東京・Ginza Sony Park(銀座ソニーパーク)で7月1日に開幕した「#009 WALKMAN IN THE PARK」。これまでの歴代ウォークマンがずらりと展示され、来場者がかつて自分の愛用したウォークマンについて振り返ることができ、実際に各モデルの音も聴けるというユニークなイベントだ。開幕の7月1日に訪れ、筆者自身の思い出のウォークマンや、当時聞いた音楽などについて振り返ってみた。

Ginza Sony Parkで9月1日まで開催中の「#009 WALKMAN IN THE PARK」

銀座ソニーパークは、建て替えによるリニューアルを控えた銀座ソニービル跡地(東京都中央区銀座5-3-1)にオープンしたスペース。「#009 WALKMAN IN THE PARK」は7月1日~9月1日に地上~地下4階で開催しており、入場は無料。

カセット、CD、DAT、MD、メモリー。それぞれのウォークマンに会える

今回のイベントは「触れて、聴ける」ことが大きなポイント。館内には、歴代のウォークマンが40人の著名人の思い出の曲とエピソードとともに展示され、来場者が直接触って曲を再生できる。カセットもあるから、「巻き戻し」も「早送り」ももちろん可能だ。若かりし頃、常に音楽を身近にしてくれたウォークマン。WALKMAN IN THE PARKは、訪れる人々にどんな思い出を呼び起こさせるのだろう。
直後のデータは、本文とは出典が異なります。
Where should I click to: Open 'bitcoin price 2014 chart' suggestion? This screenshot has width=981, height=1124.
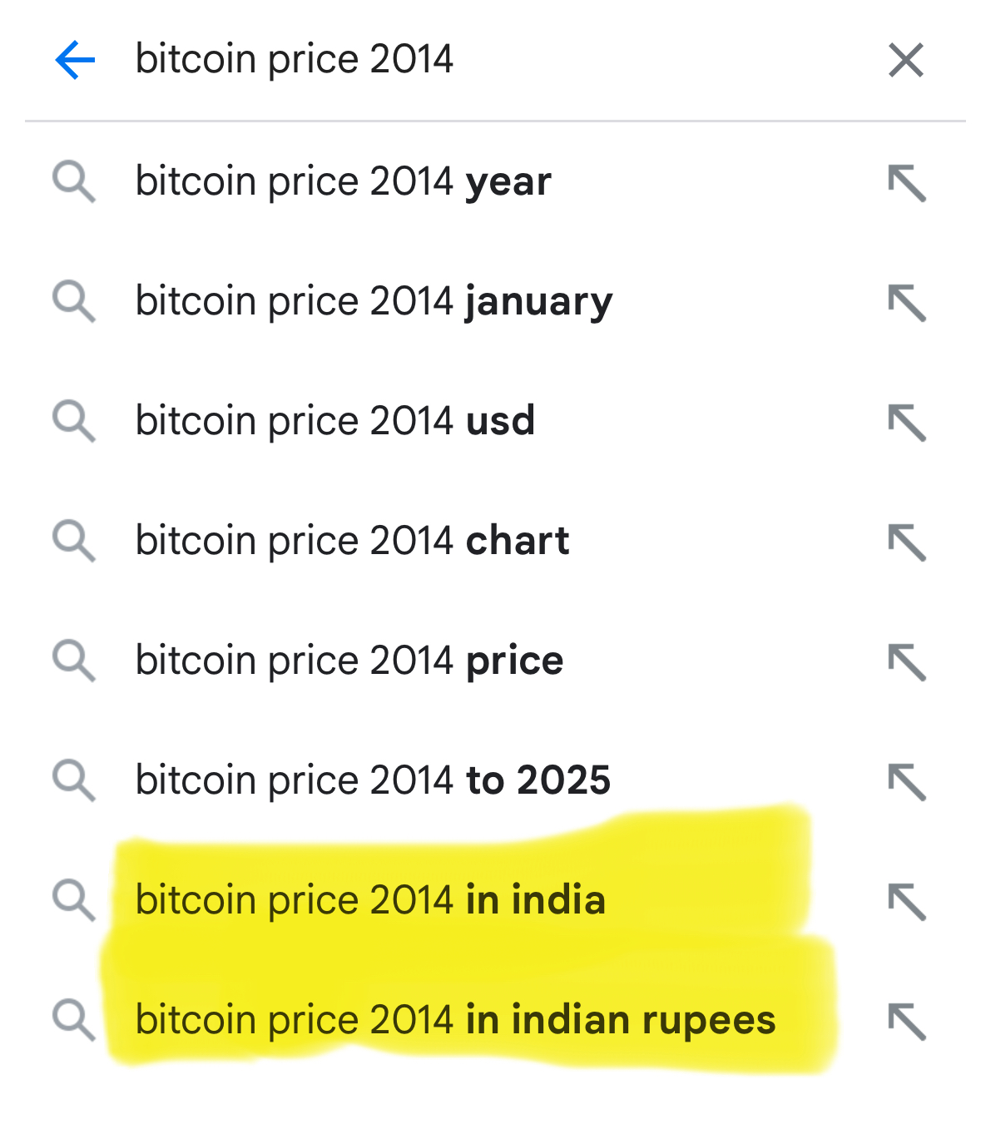352,541
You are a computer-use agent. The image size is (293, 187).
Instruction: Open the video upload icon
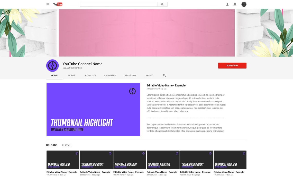[227, 4]
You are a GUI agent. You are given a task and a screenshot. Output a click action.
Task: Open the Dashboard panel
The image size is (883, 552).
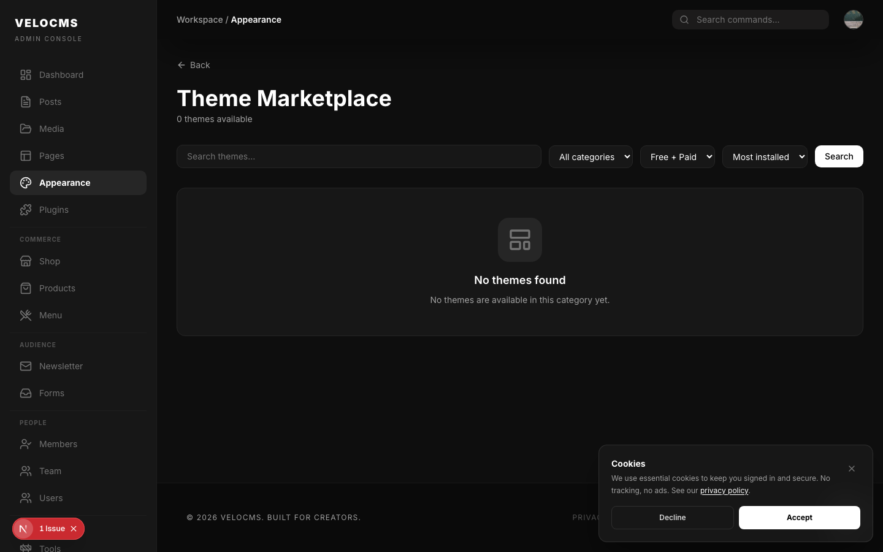click(x=25, y=75)
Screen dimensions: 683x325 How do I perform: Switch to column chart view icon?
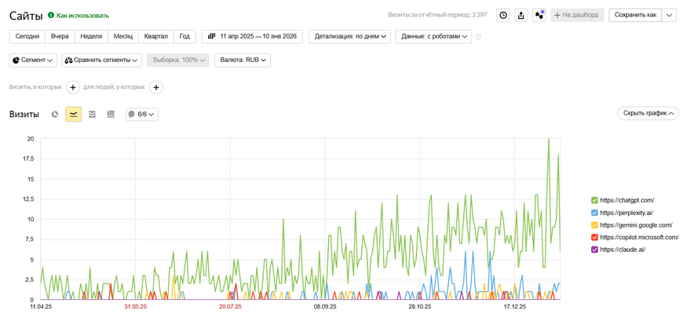click(x=111, y=115)
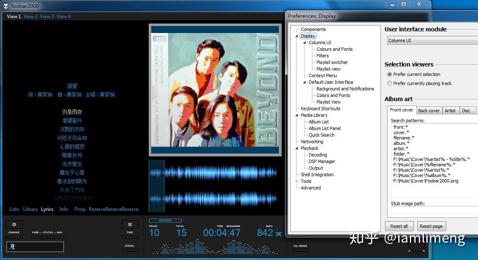Click the Console power icon
478x260 pixels.
(14, 224)
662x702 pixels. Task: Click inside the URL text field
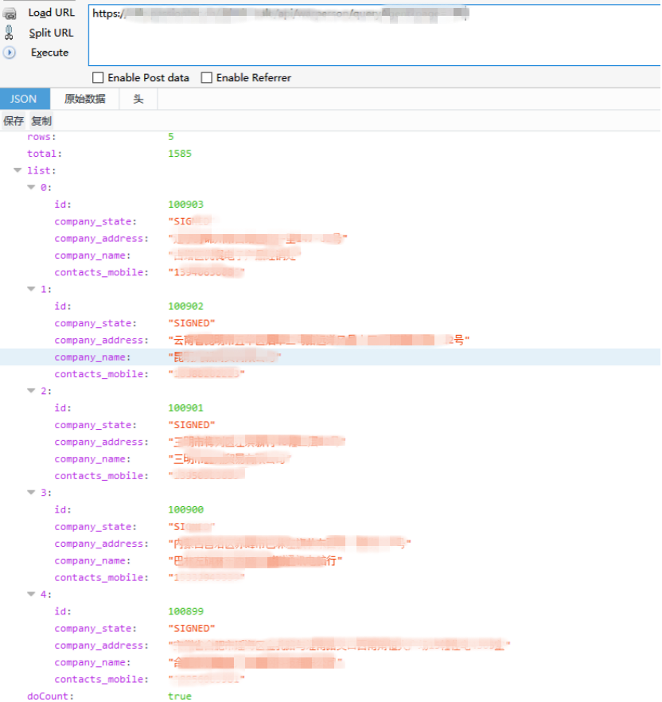pyautogui.click(x=374, y=35)
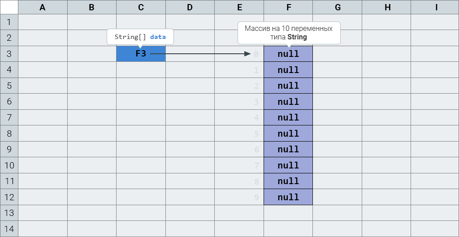Click the "Массив на 10 переменных" callout
Screen dimensions: 459x237
point(289,33)
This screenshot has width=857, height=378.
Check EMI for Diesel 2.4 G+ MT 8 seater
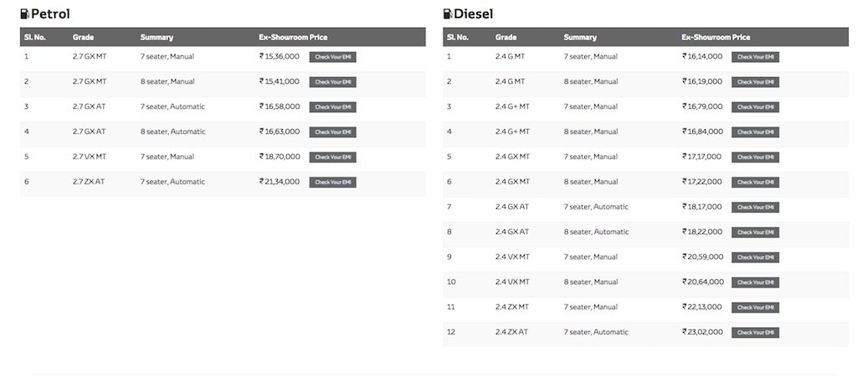tap(755, 132)
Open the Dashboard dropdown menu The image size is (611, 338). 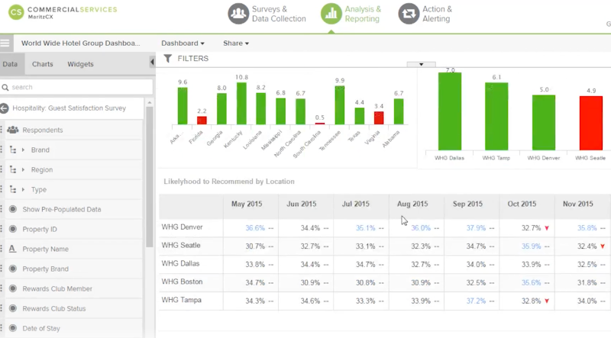click(x=183, y=43)
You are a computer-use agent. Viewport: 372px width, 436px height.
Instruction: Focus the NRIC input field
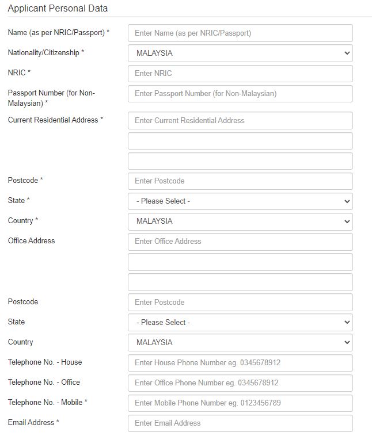tap(240, 74)
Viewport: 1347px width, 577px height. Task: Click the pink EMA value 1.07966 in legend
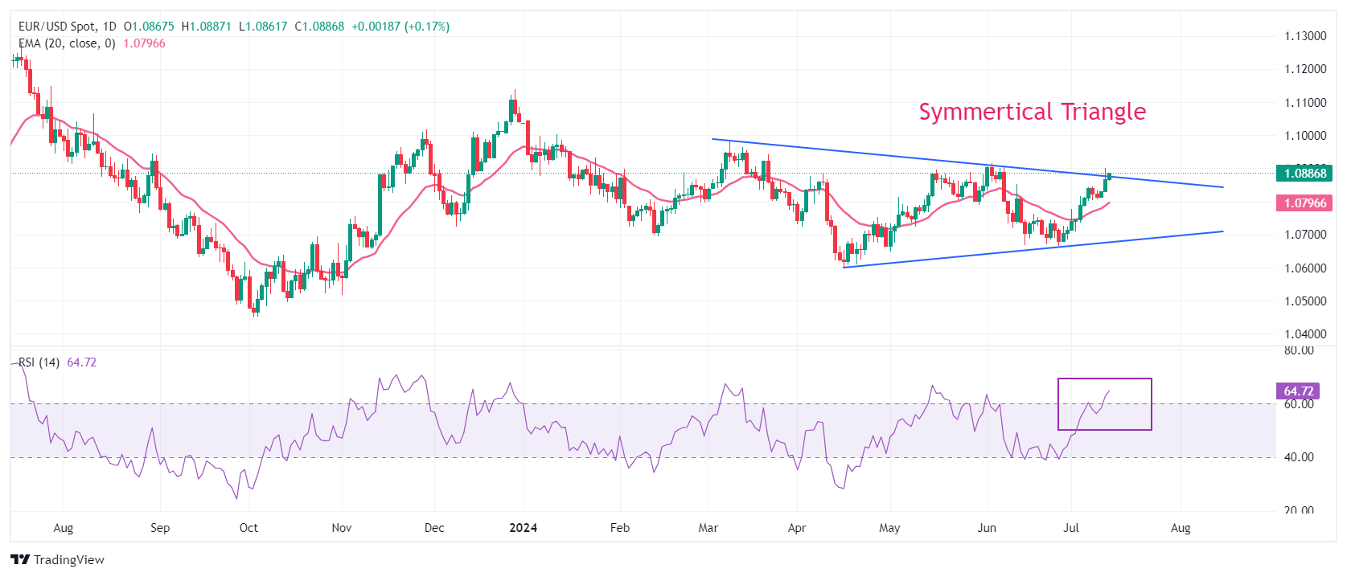point(144,43)
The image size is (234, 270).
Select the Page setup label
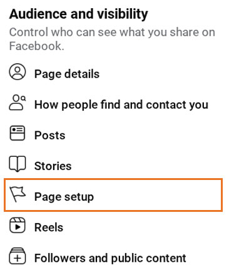(64, 197)
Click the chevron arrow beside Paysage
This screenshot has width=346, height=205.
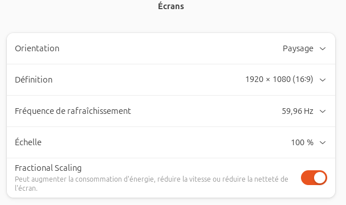tap(323, 48)
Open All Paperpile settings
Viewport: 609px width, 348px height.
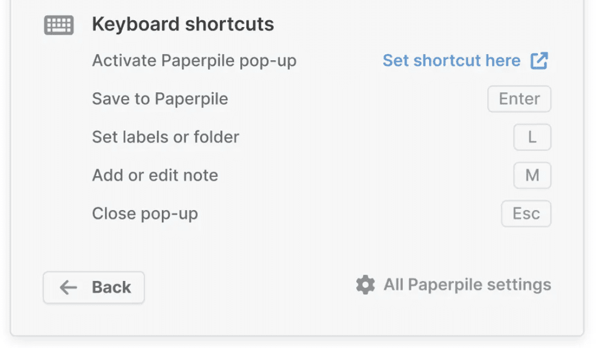tap(467, 285)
歴代のウォークマン約230台を集めた「Walkman Wall」などが登場

音楽再生手段がカセットからMD、そしてシリコン(メモリー)オーディオといった進化を遂げた頃は、筆者にとって少年から青年へと至る過程で、特に音楽やラジオをウォークマンで聴きまくっていた、まさにドストライクの時代だった。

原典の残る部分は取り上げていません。